INGREDIENTS:
Buttery Raspberry Crumble Cookies with a Sweet Jam Filling
- 1 cup unsalted butter, softened
- 3/4 cup granulated sugar
- 1 teaspoon vanilla extract
- 2 cups all-purpose flour
- 1/2 teaspoon baking powder
- 1/4 teaspoon salt
- 1 cup raspberry jam
- 1/2 cup rolled oats
- 1/2 cup brown sugar
- 1/2 teaspoon cinnamon INSTRUCTIONS:
- Preheat your oven to 350°F (175°C).
- In a large bowl, cream together the softened butter, granulated sugar, and vanilla extract until the mixture is light and fluffy.

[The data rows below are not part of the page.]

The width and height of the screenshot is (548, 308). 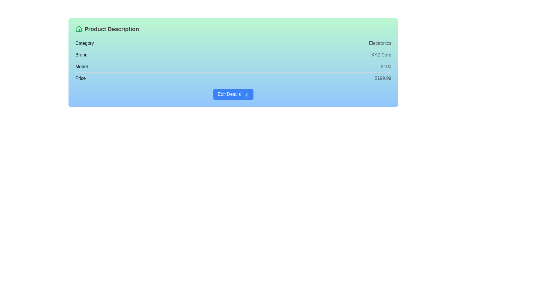 I want to click on the edit icon located inside the blue button labeled 'Edit Details', positioned to the right of the text, so click(x=246, y=94).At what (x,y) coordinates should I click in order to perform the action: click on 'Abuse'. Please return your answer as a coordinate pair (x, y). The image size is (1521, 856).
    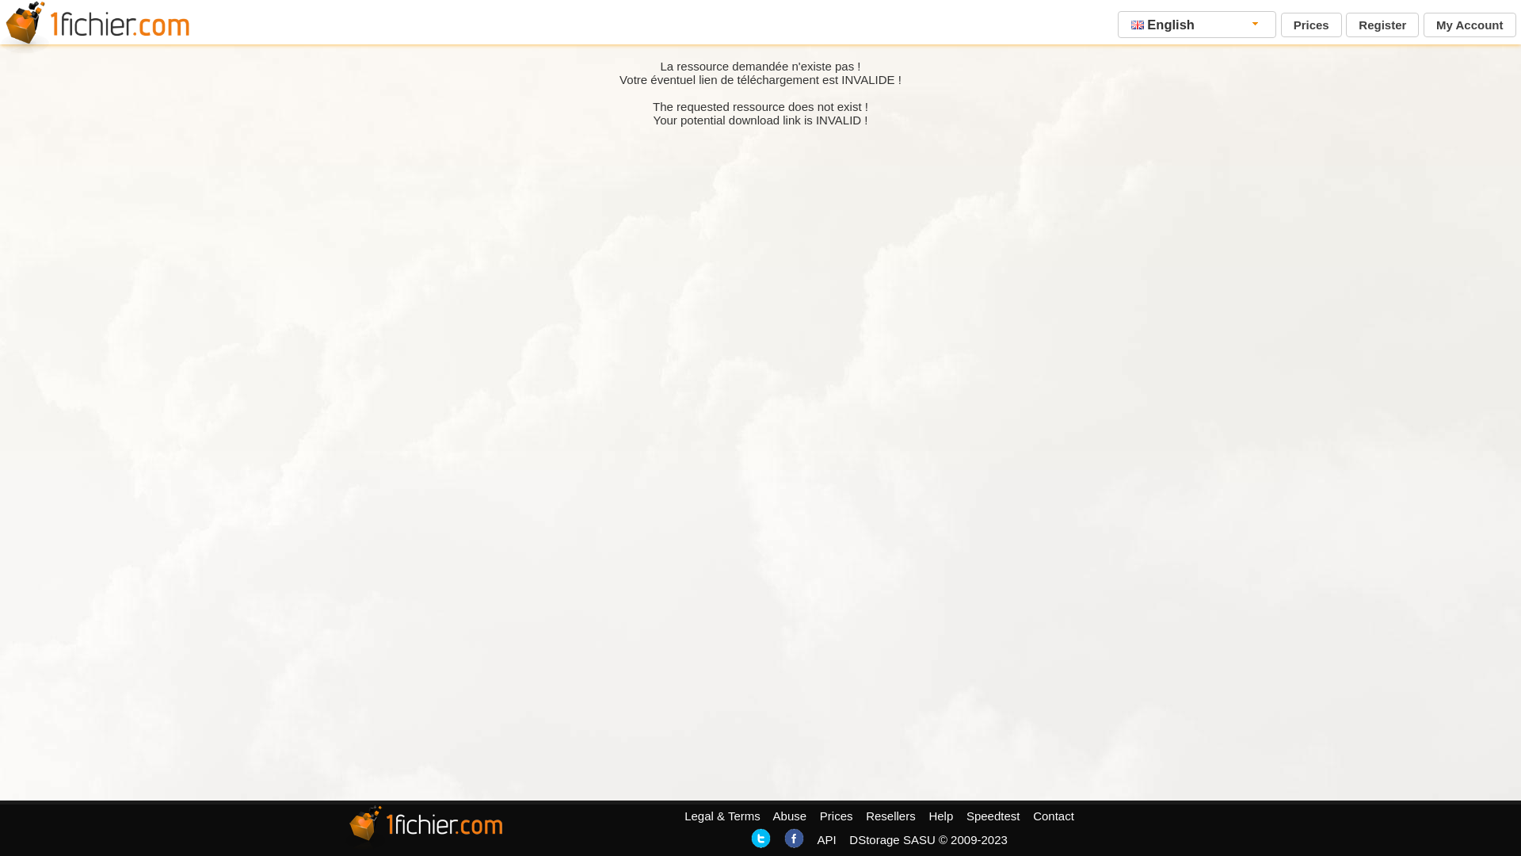
    Looking at the image, I should click on (790, 815).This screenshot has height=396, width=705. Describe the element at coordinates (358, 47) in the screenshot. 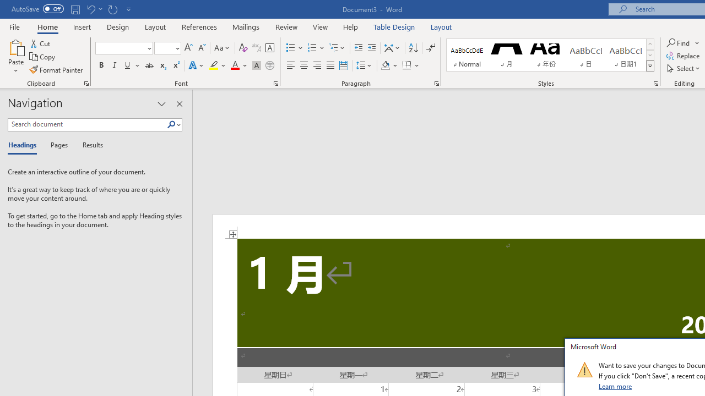

I see `'Decrease Indent'` at that location. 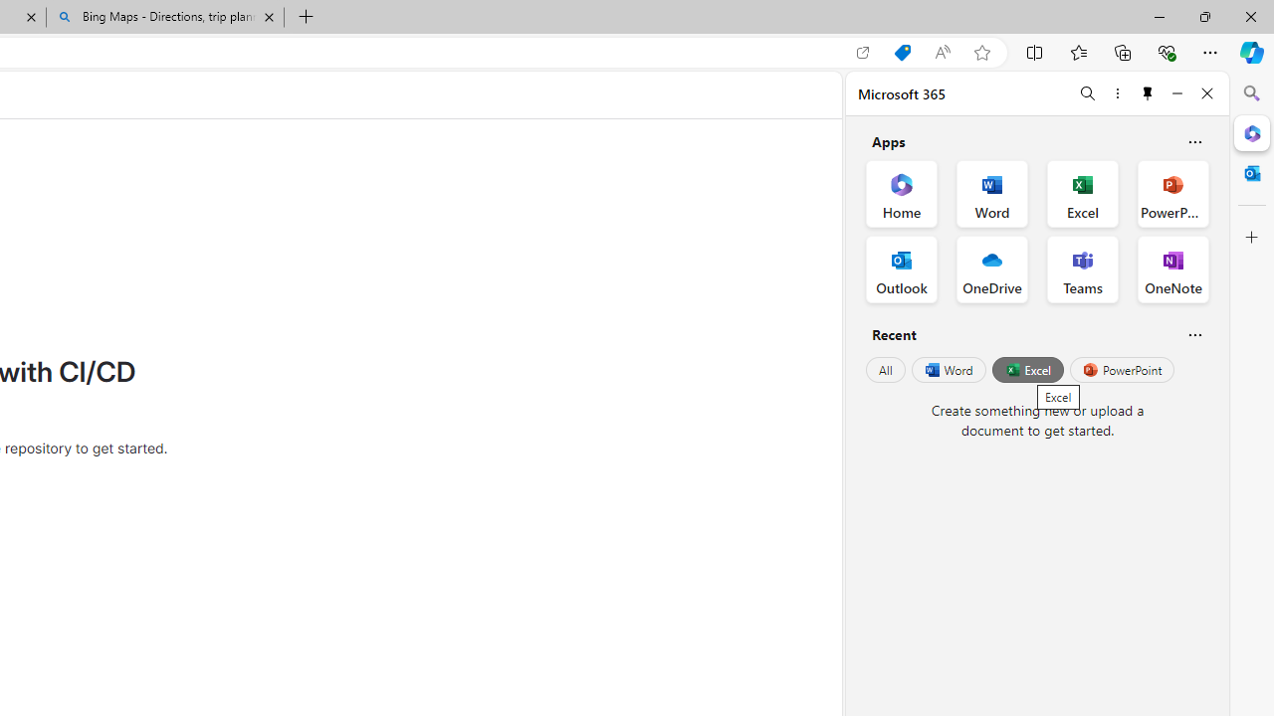 I want to click on 'Open in app', so click(x=863, y=52).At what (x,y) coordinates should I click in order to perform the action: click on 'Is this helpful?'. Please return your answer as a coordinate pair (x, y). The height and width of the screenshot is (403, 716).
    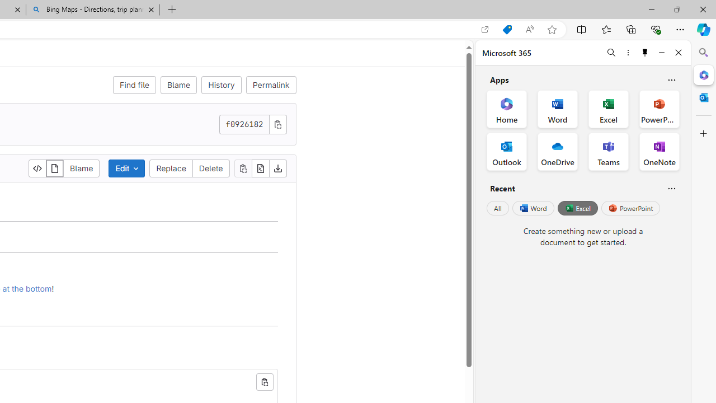
    Looking at the image, I should click on (671, 187). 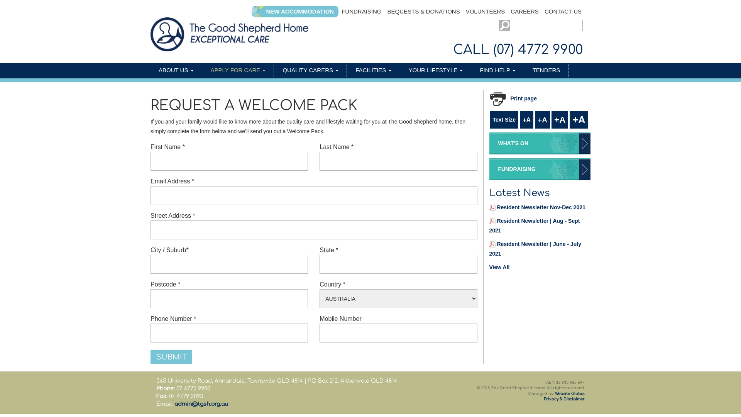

- In another bowl, whisk together the all-purpose flour, baking powder, and salt. Gradually incorporate this dry mixture into the creamed butter mixture, mixing until just combined.
- Split the dough into two equal portions. Press one half of the dough firmly into the bottom of a greased 9×13 inch baking dish.

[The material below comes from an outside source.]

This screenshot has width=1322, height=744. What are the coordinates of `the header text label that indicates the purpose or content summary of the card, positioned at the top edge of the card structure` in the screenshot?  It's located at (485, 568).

- Evenly spread the raspberry jam over the crust.
- In a separate bowl, combine the remaining dough with rolled oats, brown sugar, and cinnamon until the mixture becomes crumbly. Scatter this crumbly mixture over the layer of jam.
- Bake in the preheated oven for 25-30 minutes, or until the top is golden brown.
- Let the dessert cool completely before cutting it into bars and serving.